■ **WORK ITEM**
When you reach the line containing "Where should I", please repeat it and every line after it exactly, through the end of the listing below, skipping pictures.

■ **DATA IN THIS EXERCISE**
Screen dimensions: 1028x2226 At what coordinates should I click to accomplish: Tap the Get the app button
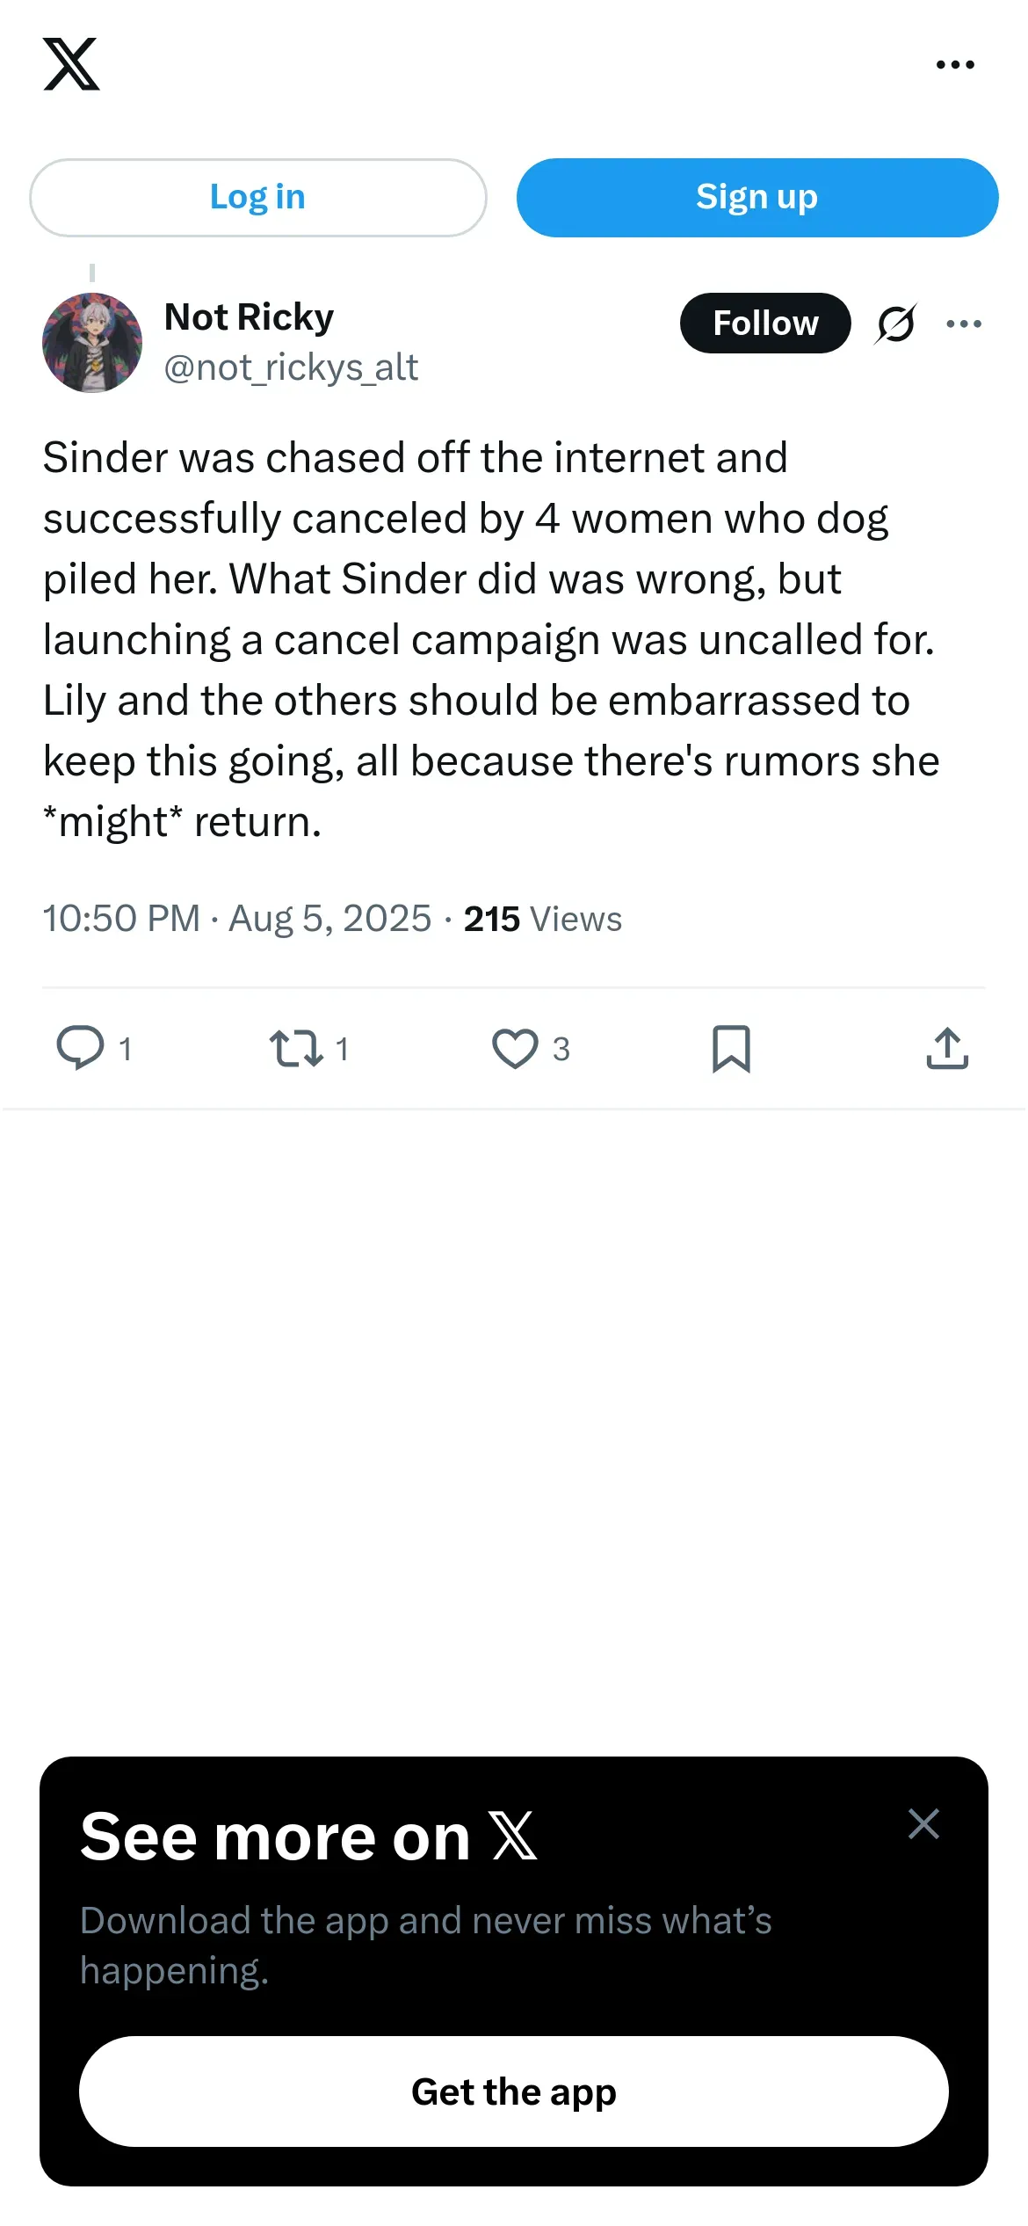(x=514, y=2091)
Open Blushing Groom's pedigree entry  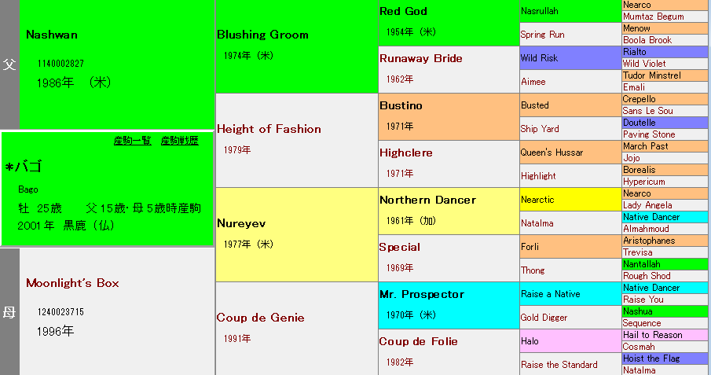pos(262,35)
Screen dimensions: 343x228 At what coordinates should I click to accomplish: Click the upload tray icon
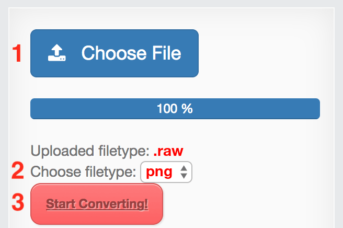click(x=56, y=53)
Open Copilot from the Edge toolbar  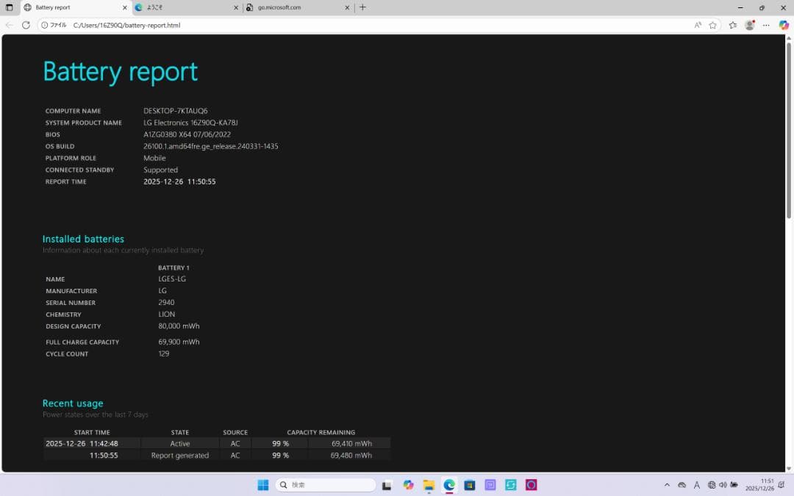click(x=783, y=24)
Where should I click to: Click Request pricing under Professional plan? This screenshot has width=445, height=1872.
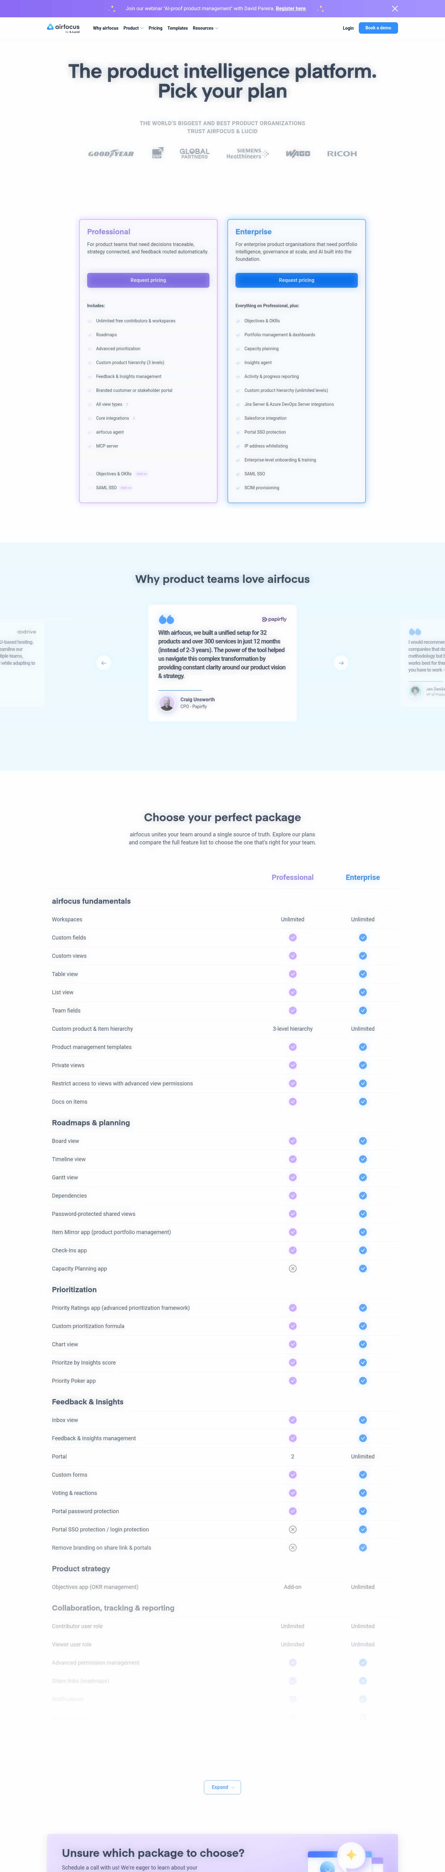[x=148, y=280]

■ **COMPLETED EXERCISE**
Where should I click to: Click Request pricing under Professional plan? This screenshot has width=445, height=1872.
[x=148, y=280]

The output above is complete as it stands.